The U.S. fertility rate hit a record low last year, extending a nearly two-decade decline as fewer women had children and many delayed starting families, provisional data from the Centers for Disease Control and Prevention showed on Thursday.
Fertility has been trending lower in the U.S. for nearly two decades, with the general fertility rate falling nearly 23% since 2007, according to the agency's data.
The number of babies born in 2025 declined 1% from a year earlier to roughly 3.6 million, while the general fertility rate - the number of births per 1,000 women aged 15 to 44 - also slipped 1% to 53.1, the data showed.
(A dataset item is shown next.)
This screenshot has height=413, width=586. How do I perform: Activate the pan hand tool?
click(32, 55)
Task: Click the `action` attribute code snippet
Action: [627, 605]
The 2025 figures underscore a long-running shift in U.S. childbearing patterns, with declines among younger women continuing to outweigh gains at older ages.
While fertility rates among women in their 30s and 40s have increased over the past decade, those gains have remained too modest to offset sustained declines among women under 30.
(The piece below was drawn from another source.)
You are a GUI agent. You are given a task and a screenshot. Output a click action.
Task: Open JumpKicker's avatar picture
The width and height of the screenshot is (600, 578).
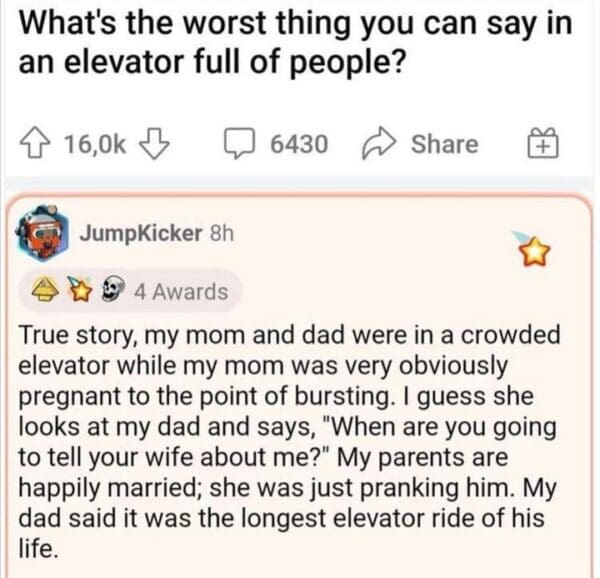[x=42, y=234]

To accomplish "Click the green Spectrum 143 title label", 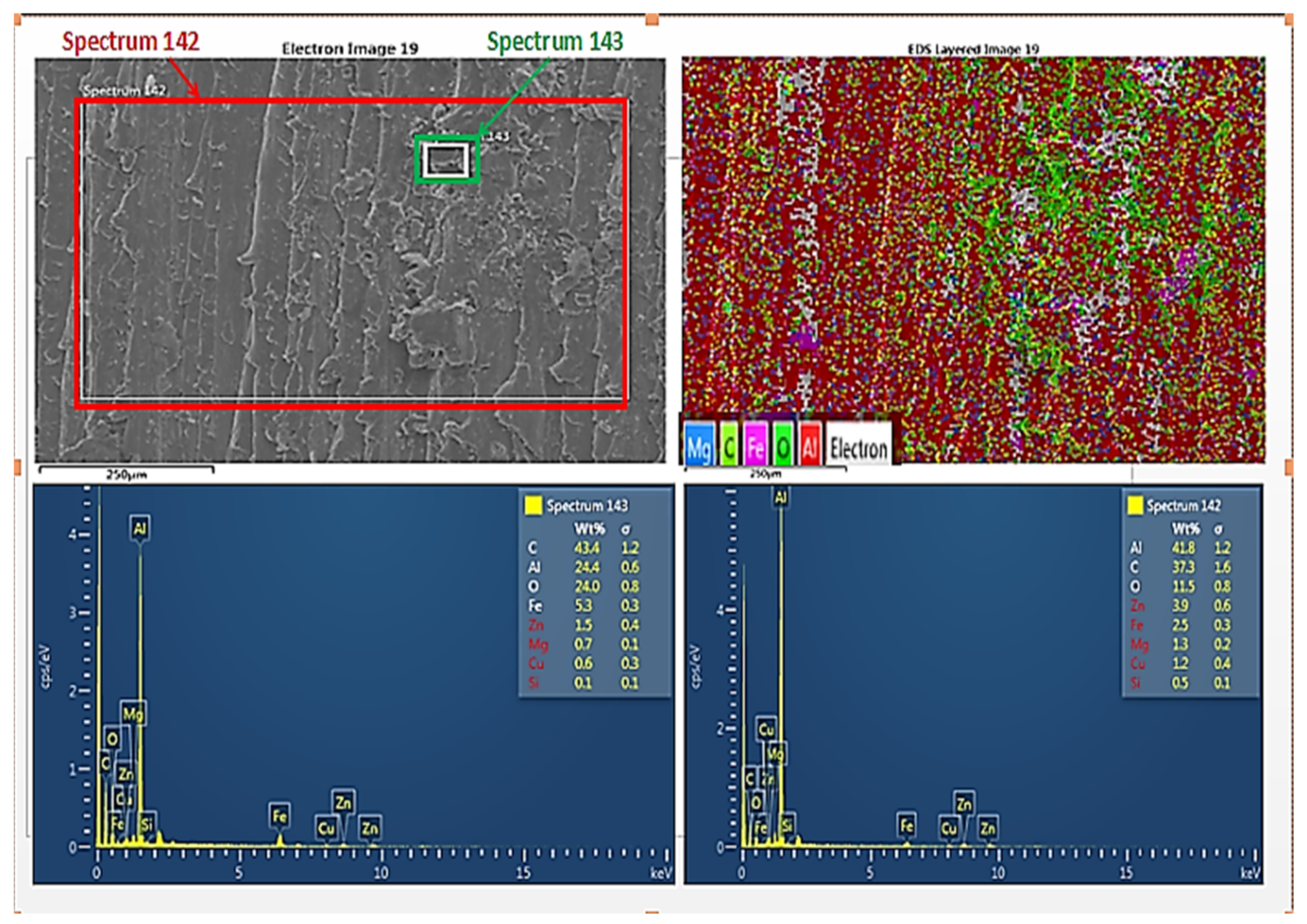I will point(554,41).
Last year, the fertility rate among women aged 25 to 29 fell about 4.4%, while the rate for women aged 30 to 34 rose about 2.7% from 2024, the data showed.
Fertility rates among teenagers also declined sharply, with the rate for those aged 18 to 19 falling 7% and the rate for younger teens aged 15 to 17 dropping 11%, both reaching record lows.
The provisional data is based on 99.95% of all birth records received and processed last year by the National Center for Health Statistics, part of the CDC, as of February 3, 2026.